Excerpt provided:
****************

To further improve price-performance for string-heavy workloads, Amazon Redshift is now introducing additional performance enhancements that speed up scans and predicate evaluations, over low-cardinality string columns that are encoded as BYTEDICT, between 5–63 times faster (see results in the next section) compared to alternative compression encodings such as LZO or ZSTD. Amazon Redshift achieves this performance improvement by vectorizing scans over lightweight, CPU-efficient, BYTEDICT-encoded, low-cardinality string columns. These string-processing optimizations make effective use of memory bandwidth afforded by modern hardware, enabling real-time analytics over string data. These newly introduced performance capabilities are optimal for low-cardinality string columns (up to a few hundred unique string values).

You can automatically benefit from this new high performance string enhancement by enabling automatic table optimization in your Amazon Redshift data warehouse. If you don’t have automatic table optimization enabled on your tables, you can receive recommendations from the Amazon Redshift Advisor in the Amazon Redshift console on a string column’s suitability for BYTEDICT encoding. You can also define new tables that have low-cardinality string columns with BYTEDICT encoding. String enhancements in Amazon Redshift are now available in all AWS Regions where Amazon Redshift is available.

Performance results

To measure the performance impact of our string enhancements, we generated a 10TB (Tera Byte) dataset that consisted of low-cardinality string data. We generated three versions of the data using short, medium, and long strings, corresponding to the 25th, 50th, and 75th percentile of string lengths from Amazon Redshift fleet telemetry. We loaded this data into Amazon Redshift twice, encoding it in one case using LZO compression and in another using BYTEDICT compression. Finally, we measured the performance of scan-heavy queries that return many rows (90% of the table), a medium number of rows (50% of the table), and a few rows (1% of the table) over these low-cardinality string datasets. The performance results are summarized in the following chart.

Queries with predicates that match a high percentage of rows saw improvements of 5–30 times with the new vectorized BYTEDICT encoding compared to LZO, whereas queries with predicates that match a low percentage of rows saw improvements of 10–63 times in this internal benchmark.

Redshift Serverless price-performance

In addition to the high-concurrency performance results presented in this post, we also used the TPC-DS-derived Cloud Data Warehouse benchmark to compare the price-performance of Redshift Serverless to other data warehouses using a larger 3TB dataset. We chose data warehouses that were priced similarly, in this case within 10% of $32 per hour using publicly available on-demand pricing. These results show that, like Amazon Redshift RA3 instances, Redshift Serverless delivers better price-performance compared to other leading cloud data warehouses. As always, these results can be replicated by using our SQL scripts in our GitHub repository.

We encourage you to try Amazon Redshift using your own proof of concept workloads as the best way to see how Amazon Redshift can meet your data analytics needs.

Find the best price-performance for your workloads

The benchmarks used in this post are derived from the industry-standard TPC-DS benchmark, and have the following characteristics:

  • The schema and data are used unmodified from TPC-DS.
  • The queries are generated using the official TPC-DS kit with query parameters generated using the default random seed of the TPC-DS kit. TPC-approved query variants are used for a warehouse if the warehouse doesn’t support the SQL dialect of the default TPC-DS query.
  • The test includes the 99 TPC-DS SELECT queries. It doesn’t include maintenance and throughput steps.

****************

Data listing
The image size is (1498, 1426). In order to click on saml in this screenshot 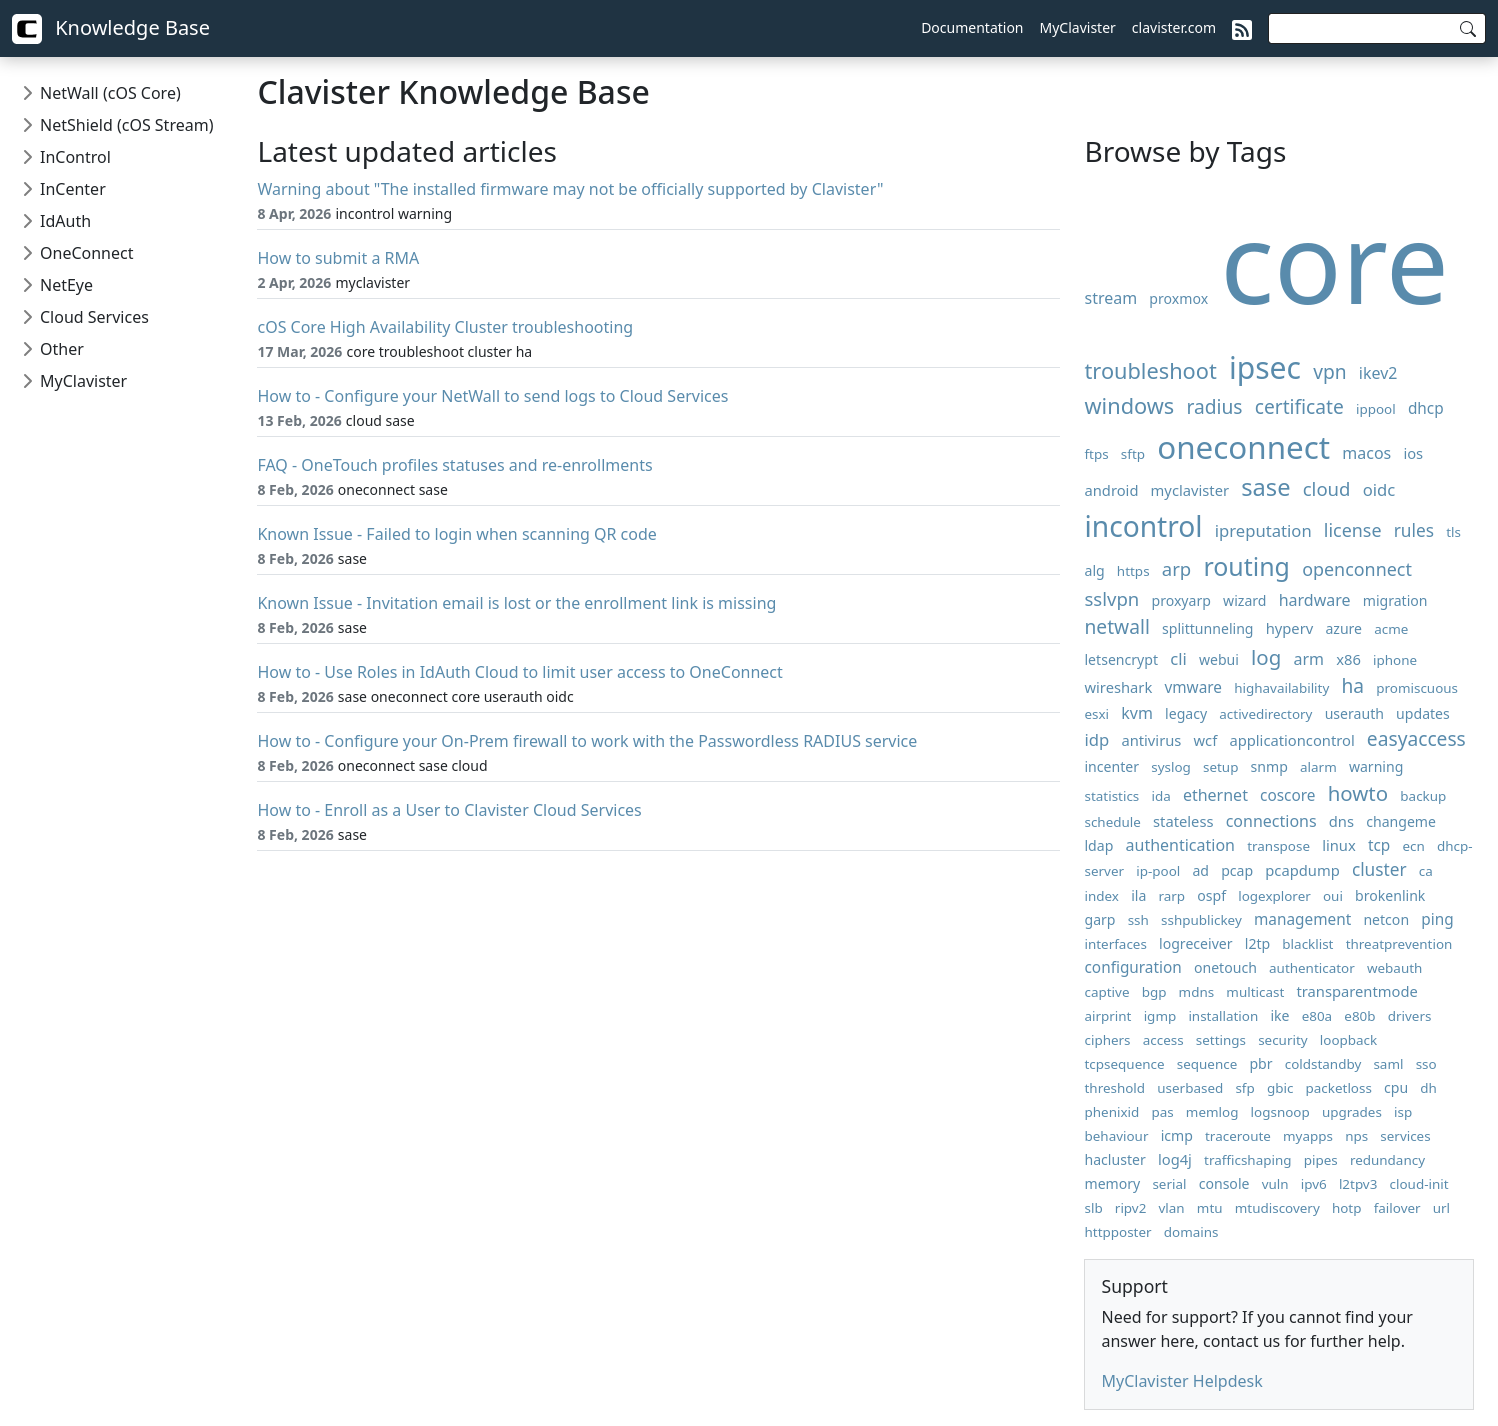, I will do `click(1388, 1064)`.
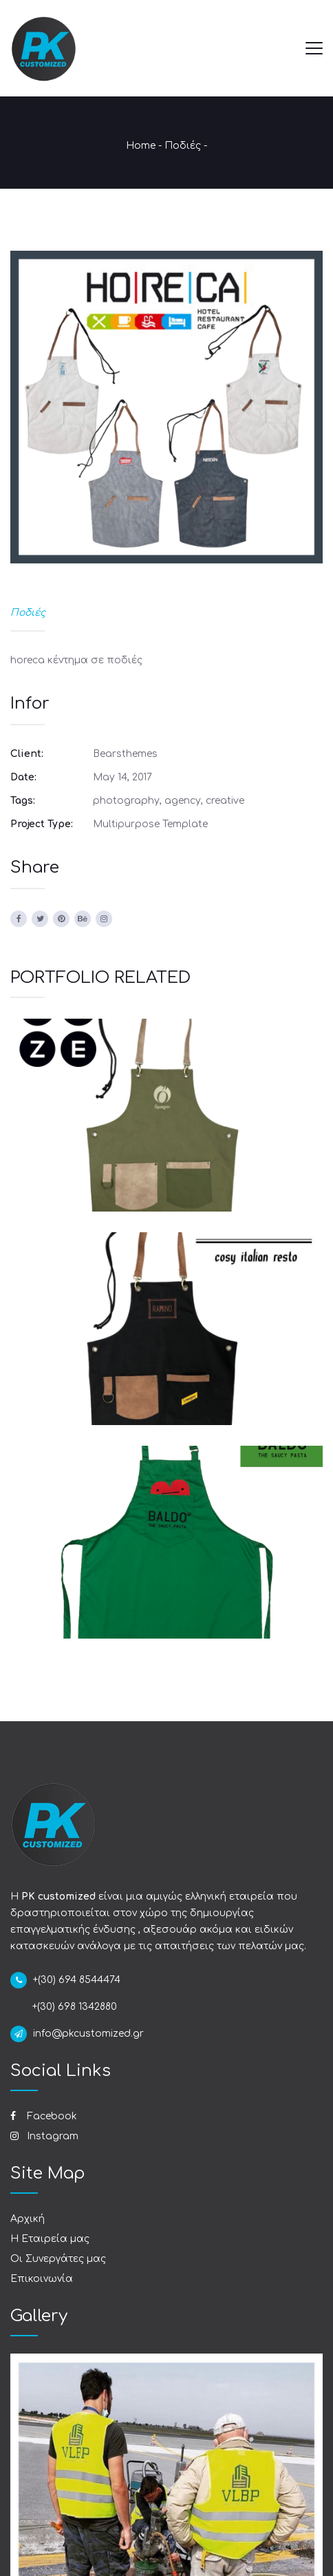  What do you see at coordinates (49, 2239) in the screenshot?
I see `Η Εταιρεία μας` at bounding box center [49, 2239].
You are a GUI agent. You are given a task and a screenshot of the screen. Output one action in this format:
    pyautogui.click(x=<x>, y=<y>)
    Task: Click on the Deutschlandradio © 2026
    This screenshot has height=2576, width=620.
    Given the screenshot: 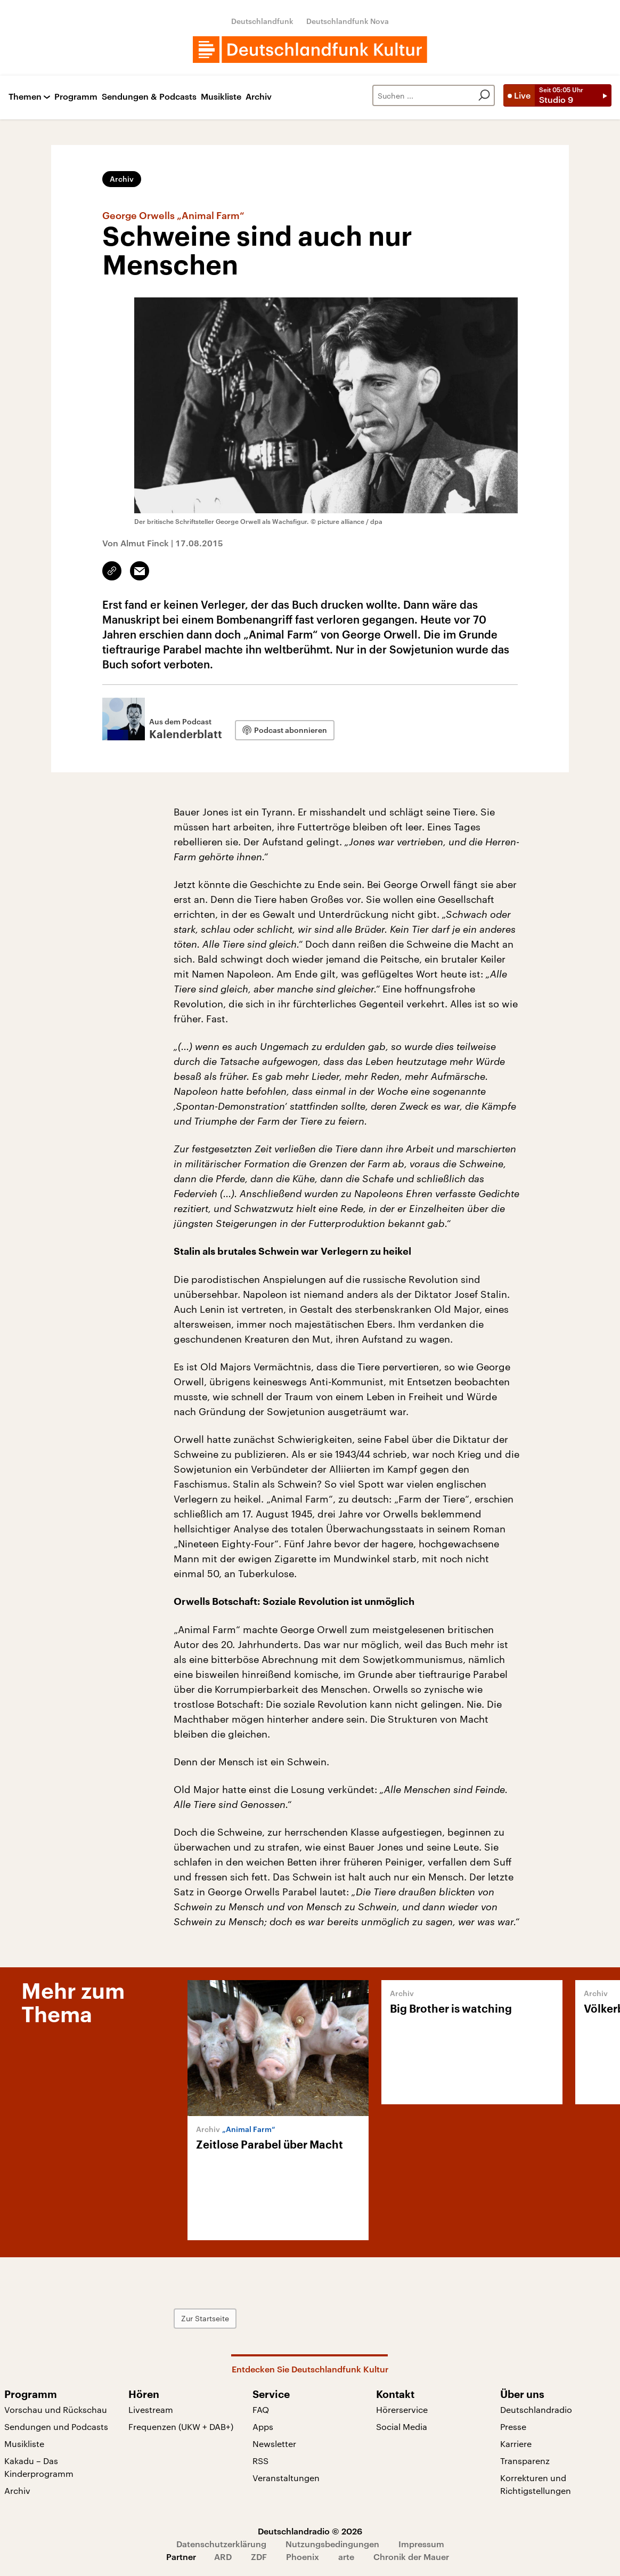 What is the action you would take?
    pyautogui.click(x=310, y=2531)
    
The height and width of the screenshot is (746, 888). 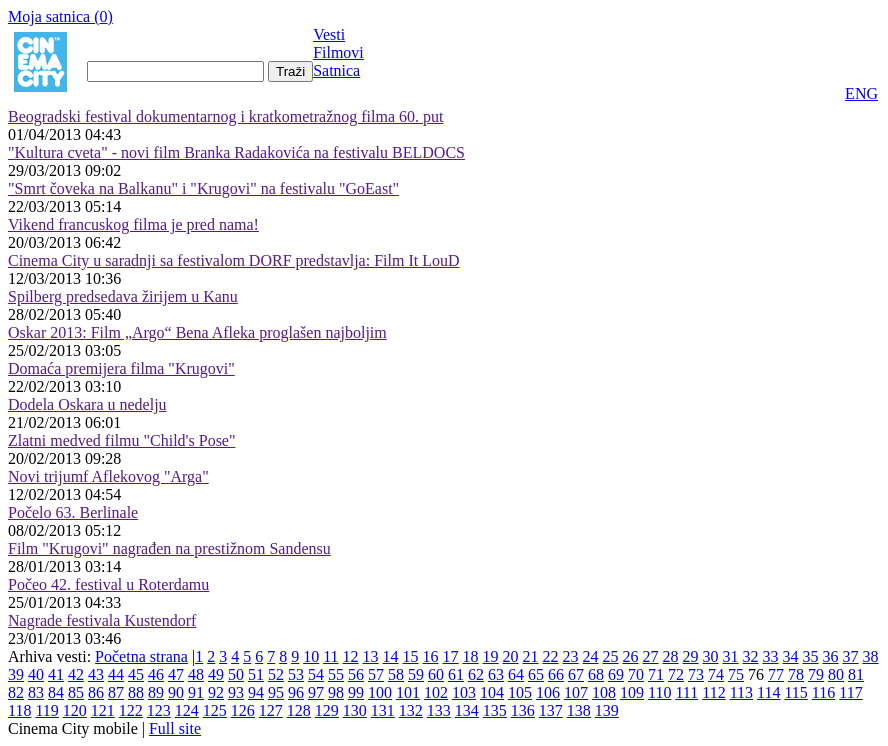 I want to click on 68, so click(x=596, y=674).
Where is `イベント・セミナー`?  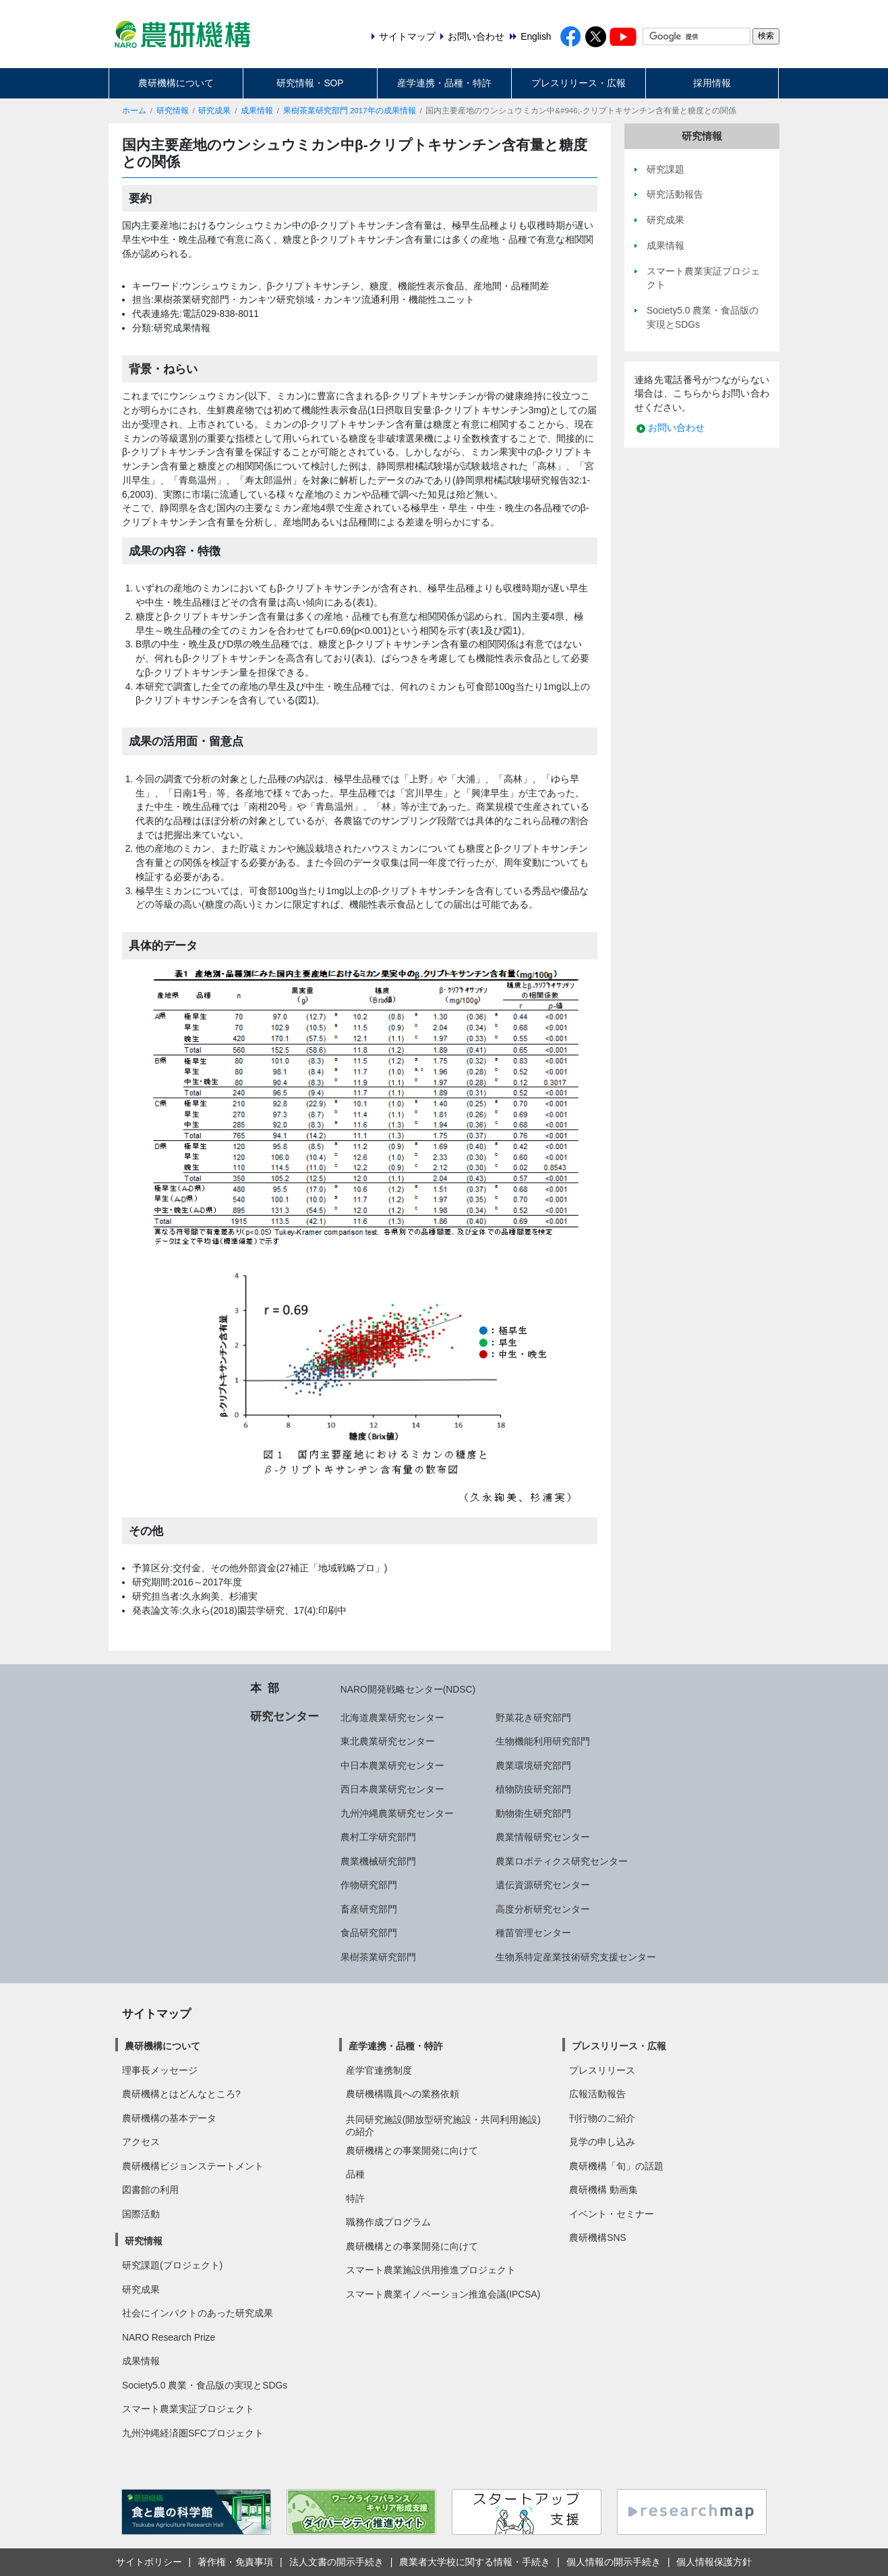 イベント・セミナー is located at coordinates (611, 2213).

****************

Your tasks:
1. Reproduce, word for word, the part of the Amazon Redshift excerpt that opens with the words containing "Redshift Serverless price-performance" and closes with "our GitHub repository.".
2. In the rows, take the part that opens with the line containing "You are a GUI" and closes with the line containing "This screenshot has", and swap "Output" for "Return", leaving all else unchanged. Give back only those lines.

Replies:
1.
Redshift Serverless price-performance

In addition to the high-concurrency performance results presented in this post, we also used the TPC-DS-derived Cloud Data Warehouse benchmark to compare the price-performance of Redshift Serverless to other data warehouses using a larger 3TB dataset. We chose data warehouses that were priced similarly, in this case within 10% of $32 per hour using publicly available on-demand pricing. These results show that, like Amazon Redshift RA3 instances, Redshift Serverless delivers better price-performance compared to other leading cloud data warehouses. As always, these results can be replicated by using our SQL scripts in our GitHub repository.

2.
You are a GUI agent. You are given a task and a screenshot of the screen. Return one action in this format:
    pyautogui.click(x=<x>, y=<y>)
    Task: Click on the Deutschlandradio © 2026
    This screenshot has height=2576, width=620.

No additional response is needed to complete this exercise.